──────── MATERIAL PROVIDED ────────
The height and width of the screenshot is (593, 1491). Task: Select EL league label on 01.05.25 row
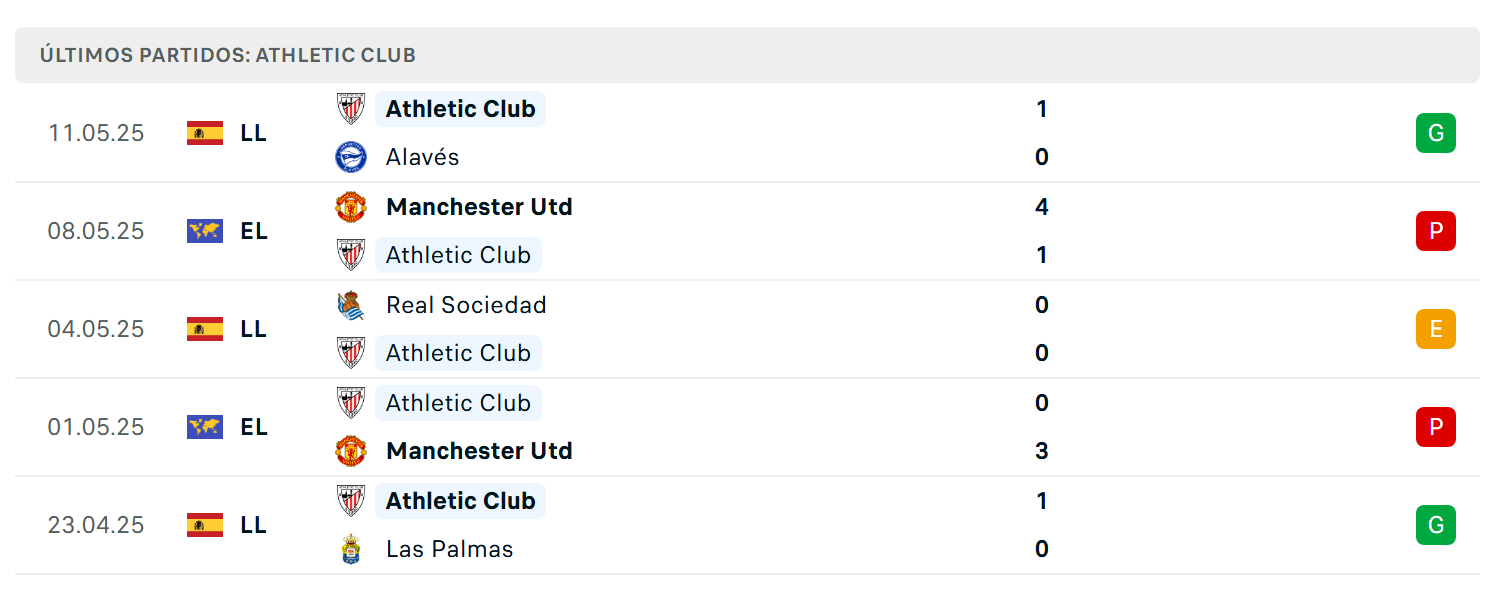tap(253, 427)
────────
──────── MATERIAL PROVIDED ────────
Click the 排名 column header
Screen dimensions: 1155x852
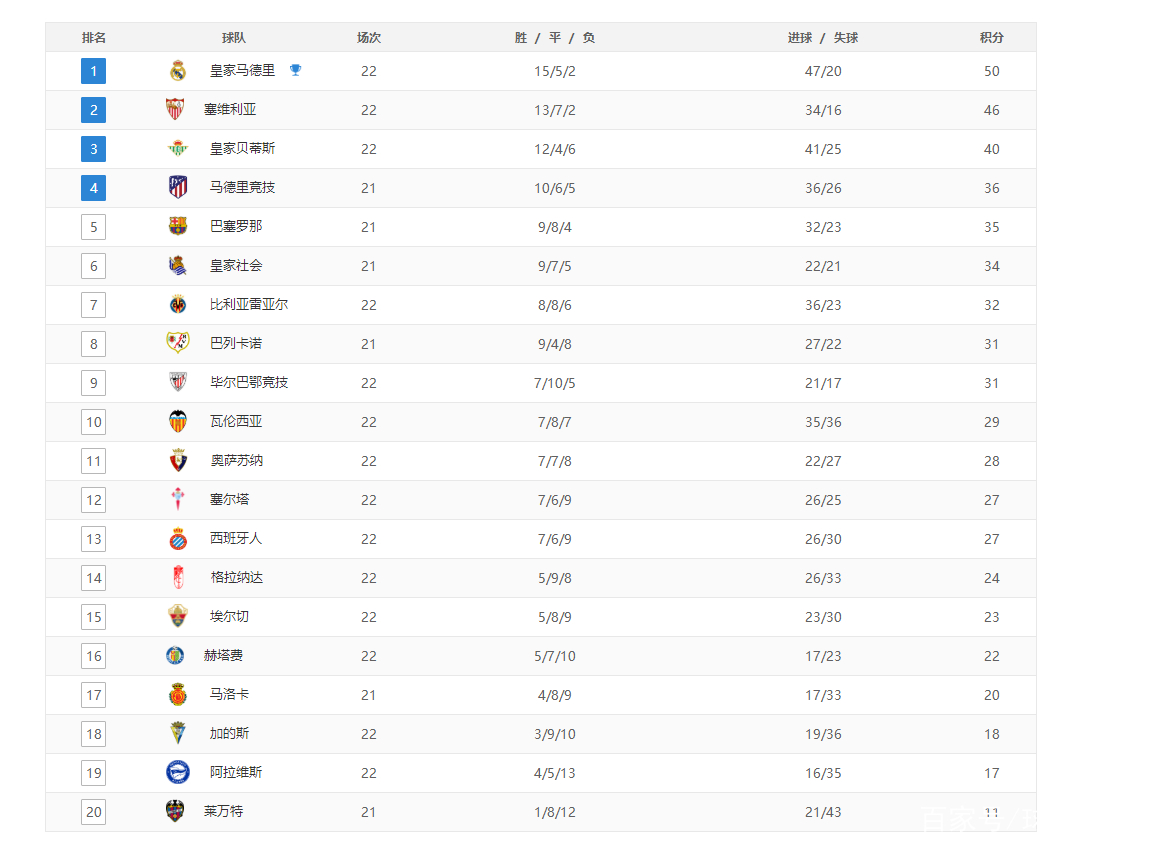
────────
──────── MATERIAL PROVIDED ────────
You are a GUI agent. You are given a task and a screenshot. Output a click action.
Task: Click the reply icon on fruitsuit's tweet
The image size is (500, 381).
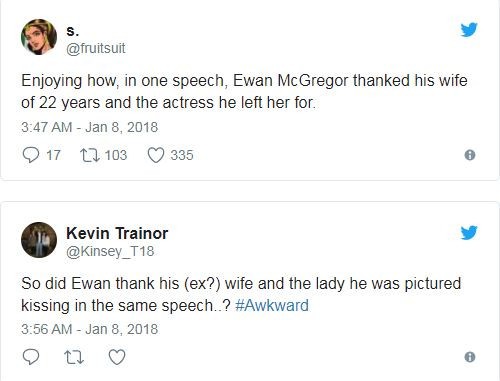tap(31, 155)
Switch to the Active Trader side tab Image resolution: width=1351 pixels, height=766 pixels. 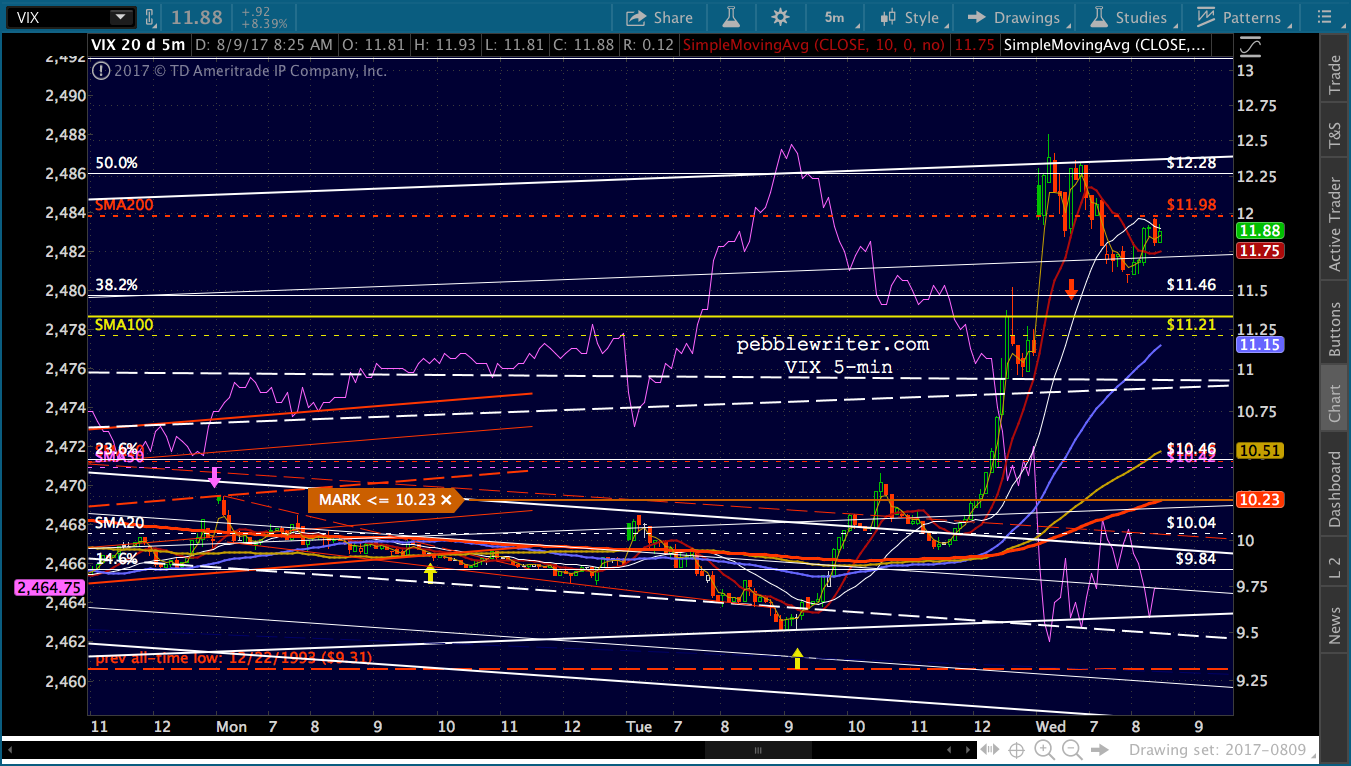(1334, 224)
────────
* [ABOUT THIS TASK]:
Using the entries above, extract exactly the span from the line with "Click the 排名 column header" to the line with "Screen dimensions: 1155x852", both lines included; leave out everything else.

* [ANSWER TO THE PROBLEM]:
Click the 排名 column header
Screen dimensions: 1155x852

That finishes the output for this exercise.